Medically reviewed by on Apr 14, 2022. Written by Cerner Multum.

What is Pitocin?

Pitocin is a hormone that is used to induce labor or strengthen uterine contractions, or to control bleeding after childbirth.

Pitocin is also used to stimulate uterine contractions in a woman with an incomplete or threatened miscarriage.

Pitocin may also be used for purposes not listed in this medication guide.


Before you receive Pitocin, tell your doctor about all your medical conditions or allergies, and all the medicines you are using.

Before taking this medicine

You should not be treated with Pitocin if you are allergic to it.

Tell your doctor if you have ever had:

  • a severe infection in your uterus;

  • a difficult labor because you have a small pelvis;

  • genital herpes;

  • cervical cancer;

  • surgery on your cervix or uterus (including a prior C-section);

  • high blood pressure; or

  • heart problems.

Also tell your doctor if you are breast-feeding a baby.

How is Pitocin given?

Pitocin is injected into a muscle, or given as an infusion into a vein. A healthcare provider will give you this injection.

Your contractions and other vital signs will be watched closely while you are receiving Pitocin. This will help your doctor determine how long to treat you with Pitocin.

During labor, your baby's heart rate will also be watched with a fetal heart monitor to evaluate any effects of oxytocin on the baby.

What happens if I miss a dose?

Since Pitocin is used when needed, it does not have a daily dosing schedule.

What happens if I overdose?

Since Pitocin is given by a healthcare professional in a medical setting, you will be constantly monitored to make sure you are receiving the correct dose.

What should I avoid while receiving Pitocin?

Follow your caregivers' instructions about drinking or restricting fluids. In some cases, drinking too much liquid can be unsafe while you are receiving Pitocin.

Pitocin side effects

Get emergency medical help if you have signs of an allergic reaction: hives; difficult breathing; swelling of your face, lips, tongue, or throat.

• **INSTRUCTIONS FOR THE TASK**:
Continue the Pitocin medication guide from its final sentence onward. The data records have no connection to the Pitocin medication guide.

• **Data records**:

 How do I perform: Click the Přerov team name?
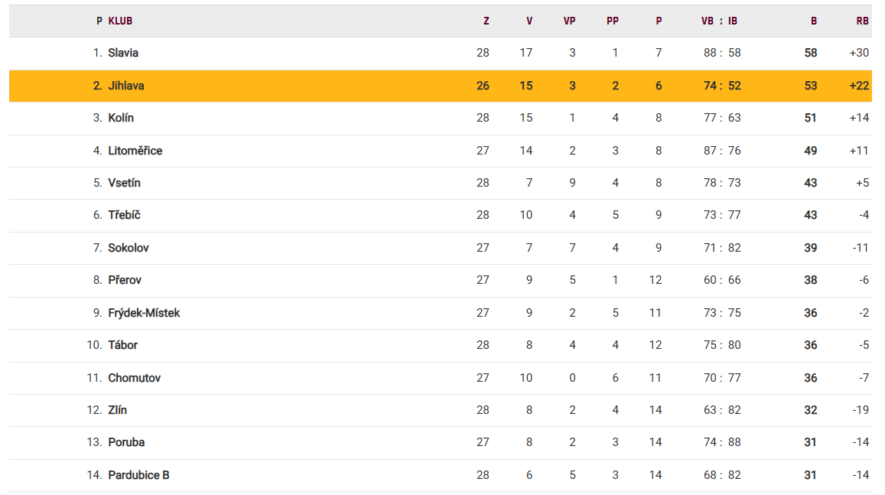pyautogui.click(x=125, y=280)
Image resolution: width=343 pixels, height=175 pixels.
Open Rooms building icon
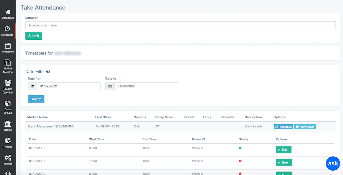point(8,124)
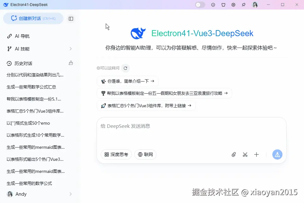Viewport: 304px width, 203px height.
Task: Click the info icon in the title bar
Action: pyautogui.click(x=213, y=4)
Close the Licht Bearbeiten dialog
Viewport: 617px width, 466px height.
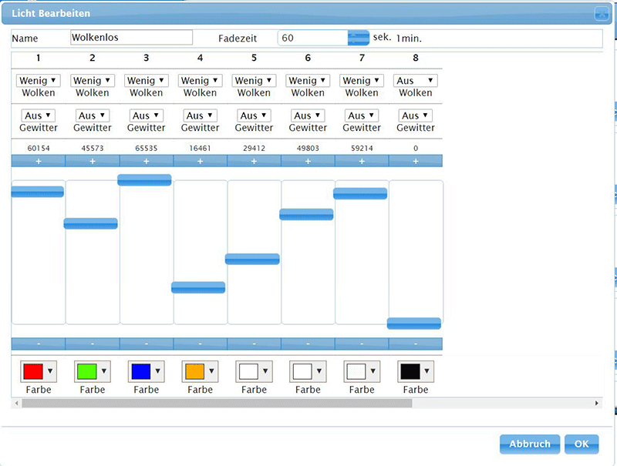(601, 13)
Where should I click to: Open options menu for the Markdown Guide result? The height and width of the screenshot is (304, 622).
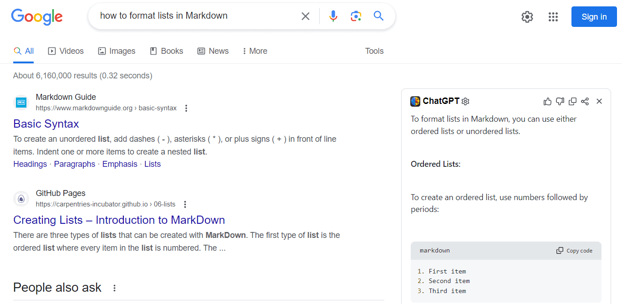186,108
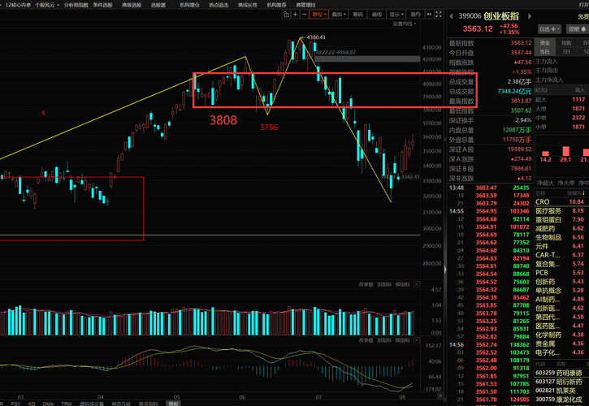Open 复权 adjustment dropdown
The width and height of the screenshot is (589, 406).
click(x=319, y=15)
---
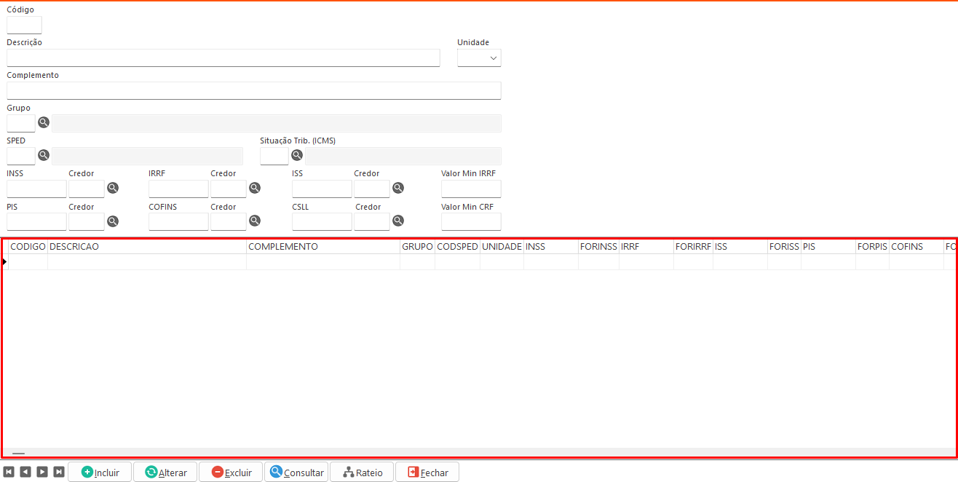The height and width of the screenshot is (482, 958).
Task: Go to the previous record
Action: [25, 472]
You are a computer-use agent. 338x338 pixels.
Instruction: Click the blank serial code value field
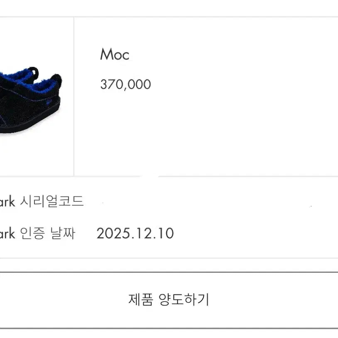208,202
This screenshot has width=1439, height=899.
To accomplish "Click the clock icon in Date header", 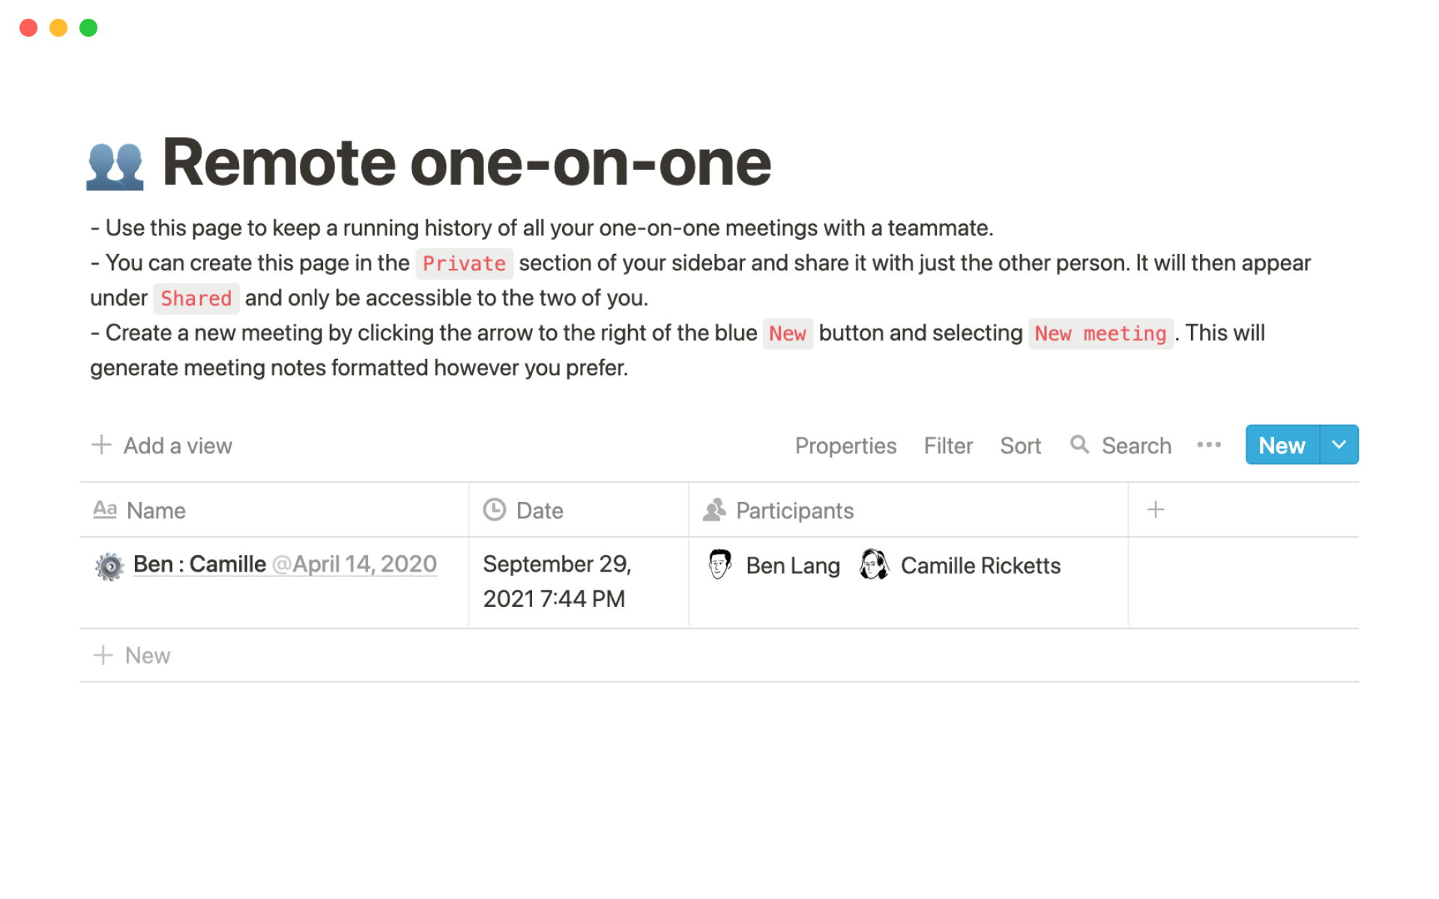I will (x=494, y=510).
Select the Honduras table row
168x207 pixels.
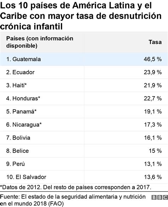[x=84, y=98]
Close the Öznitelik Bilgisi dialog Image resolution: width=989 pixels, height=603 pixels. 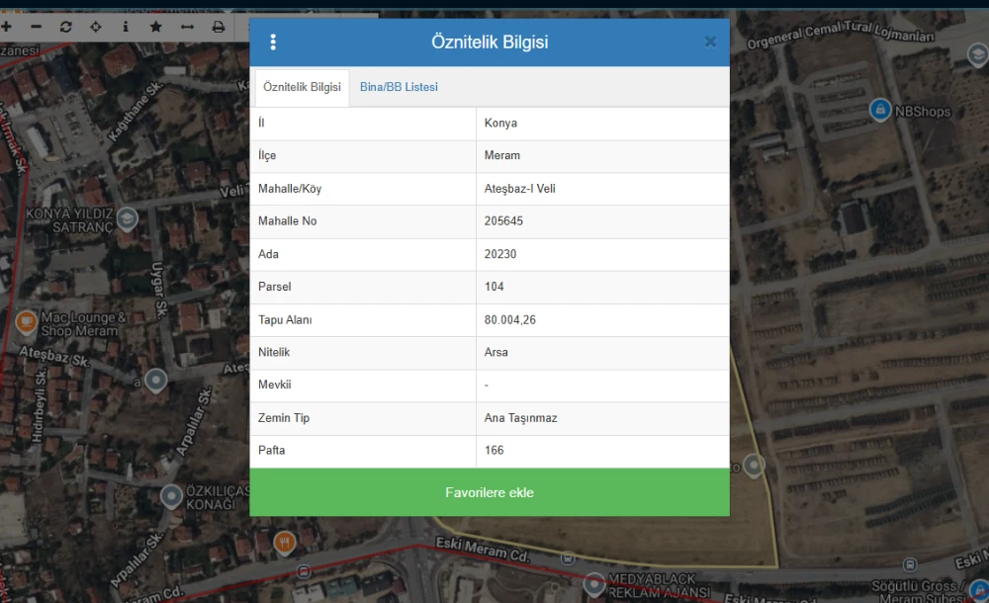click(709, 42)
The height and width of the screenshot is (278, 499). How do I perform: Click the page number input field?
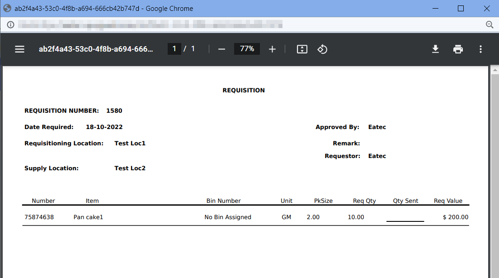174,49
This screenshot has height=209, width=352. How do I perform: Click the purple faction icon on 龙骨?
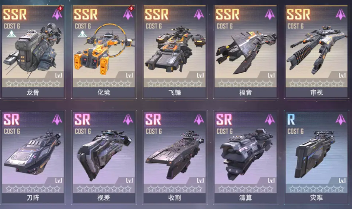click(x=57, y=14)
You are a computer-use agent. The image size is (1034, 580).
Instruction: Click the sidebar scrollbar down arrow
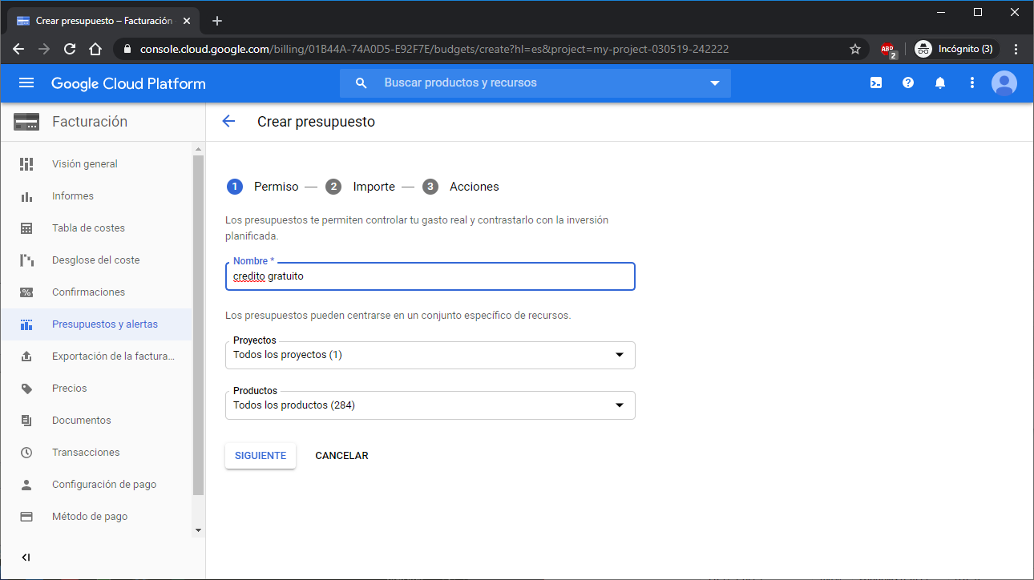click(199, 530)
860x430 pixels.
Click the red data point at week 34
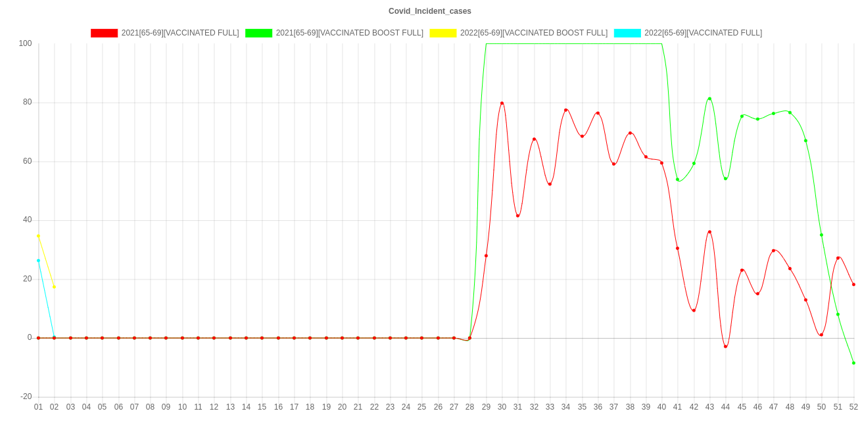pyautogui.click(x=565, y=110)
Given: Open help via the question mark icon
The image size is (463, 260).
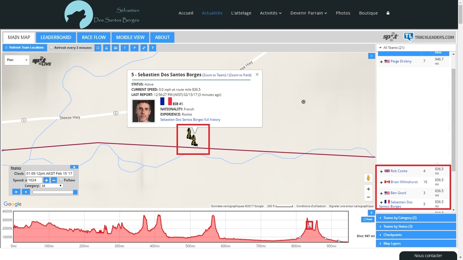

• **EXERCISE RESULT**:
Tell your caregivers at once if you have:

  • a fast, slow, or uneven heart rate;

  • excessive bleeding long after childbirth;

  • severe headache, blurred vision, pounding in your neck or ears; or

  • confusion, severe weakness, feeling unsteady.

Pitocin may cause serious or life-threatening side effects in the newborn baby, including:

  • slow heartbeats or other abnormal heart rate;

  • jaundice (a yellow appearance of the baby's skin);

  • a seizure;

  • eye problems; or

  • problems with breathing, muscle tone, and other signs of health.

Talk with your doctor about the risks of using Pitocin. In most cases, the benefits of inducing labor with this medicine will outweigh the risks to the baby.

Common side effects may include:

  • nausea, vomiting; or

  • more intense or more frequent contractions (this is an expected effect of Pitocin).

This is not a complete list of side effects and others may occur. Call your doctor for medical advice about side effects. You may report side effects to FDA at 1-800-FDA-1088.

What other drugs will affect Pitocin?

Other drugs may affect Pitocin, including prescription and over-the-counter medicines, vitamins, and herbal products. Tell your doctor about all your current medicines and any medicine you start or stop using.

Further information

Remember, keep this and all other medicines out of the reach of children, never share your medicines with others, and use this medication only for the indication prescribed.

Always consult your healthcare provider to ensure the information displayed on this page applies to your personal circumstances.